# TRECHO DO DOCUMENTO:
Manoel Carlos: "Se ajudamos a vender produtos através do 'merchandising', por que não 'vender' serviço social e cidadania?" (Entrevista)
Um dos maiores nomes da teledramaturgia do Brasil, Manoel Carlos Gonçalves de Almeida, concede entrevista ao saude.com.br
Manoel Carlos é mais do que um consagrado autor de novelas. Ele faz parte da história da televisão brasileira, onde começou a trabalhar como ator no ano de 1951. Vivendo com a família em Nova York desde agosto do ano passado, Maneco, como é chamado pelos amigos, trabalha em seu novo projeto, um romance, o primeiro de sua carreira.
Autor de grandes sucessos como Por Amor, História de Amor, Presença de Anita e Laços de Família, onde abordou com muita competência e emoção o tema da leucemia, Manoel Carlos é considerado um dos maiores novelistas da teledramaturgia brasileira.
Confira agora a entrevista exclusiva que Manoel Carlos concedeu ao Saude.com.br, diretamente de Nova York, contando porque resolveu se mudar do Brasil e o que achou dos atentados de 11 de setembro. Ele também fala de como cuida de sua saúde, e ainda revela quais são seus projetos para o futuro.
Como você entrou para o universo da televisão e das telenovelas?

# TRECHO DOS DADOS:
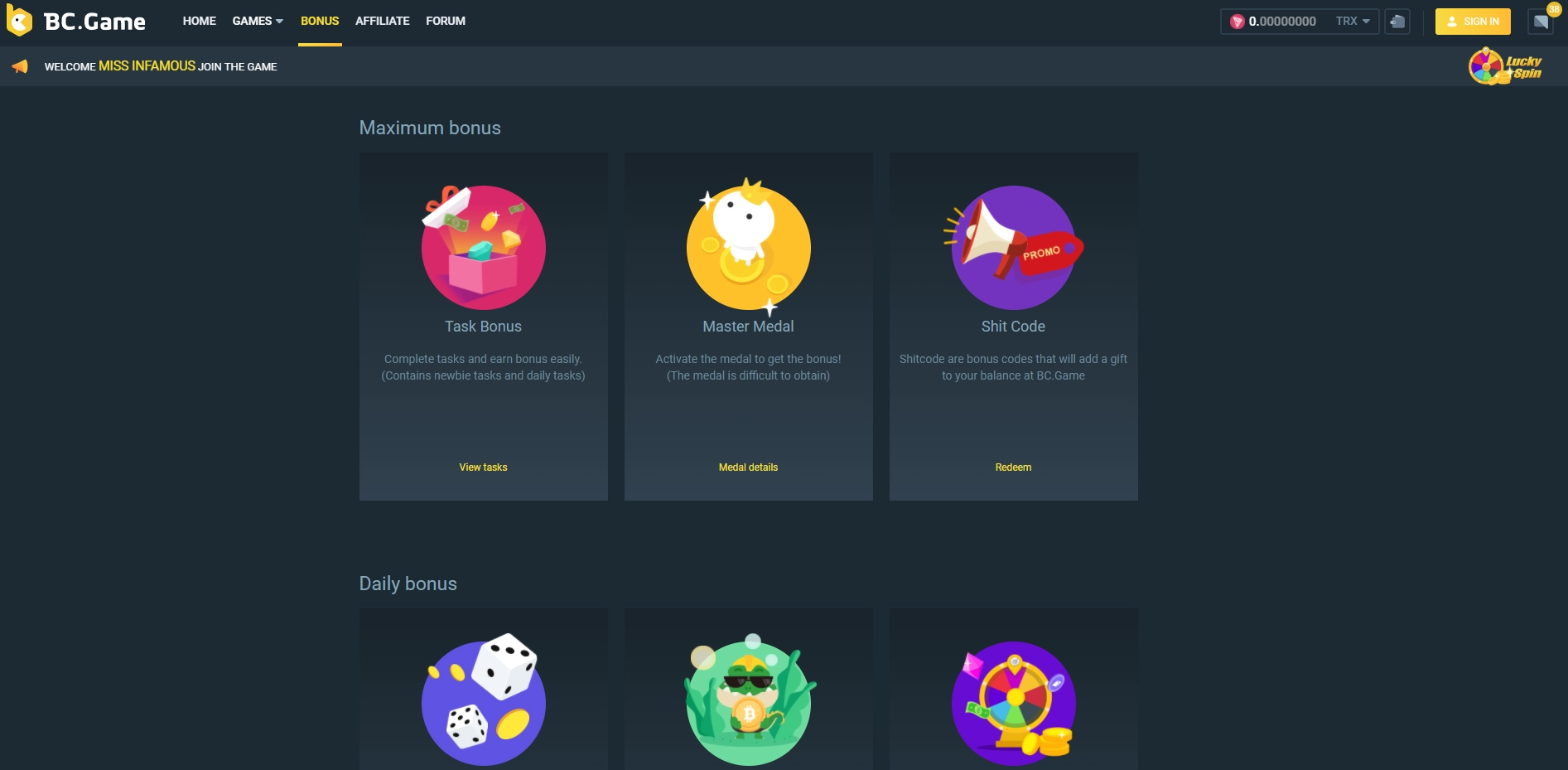The image size is (1568, 770).
Task: Go to the HOME menu item
Action: click(x=200, y=21)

# INSTRUÇÕES:
1. Devolva, do texto sobre Manoel Carlos, o trecho que começa em "Autor de grandes" e segue até "da teledramaturgia brasileira.", sem mudar nada.
2. Responda com base no texto sobre Manoel Carlos:
(a) Em que ano ele começou a trabalhar como ator na televisão?
(b) Desde quando ele vive com a família em Nova York?
(c) Que tema ele abordou em Laços de Família?
As linhas não têm nenhum papel aqui.

# GABARITO:
1.
Autor de grandes sucessos como Por Amor, História de Amor, Presença de Anita e Laços de Família, onde abordou com muita competência e emoção o tema da leucemia, Manoel Carlos é considerado um dos maiores novelistas da teledramaturgia brasileira.

2.
(a) Em 1951.
(b) Desde agosto do ano passado.
(c) A leucemia.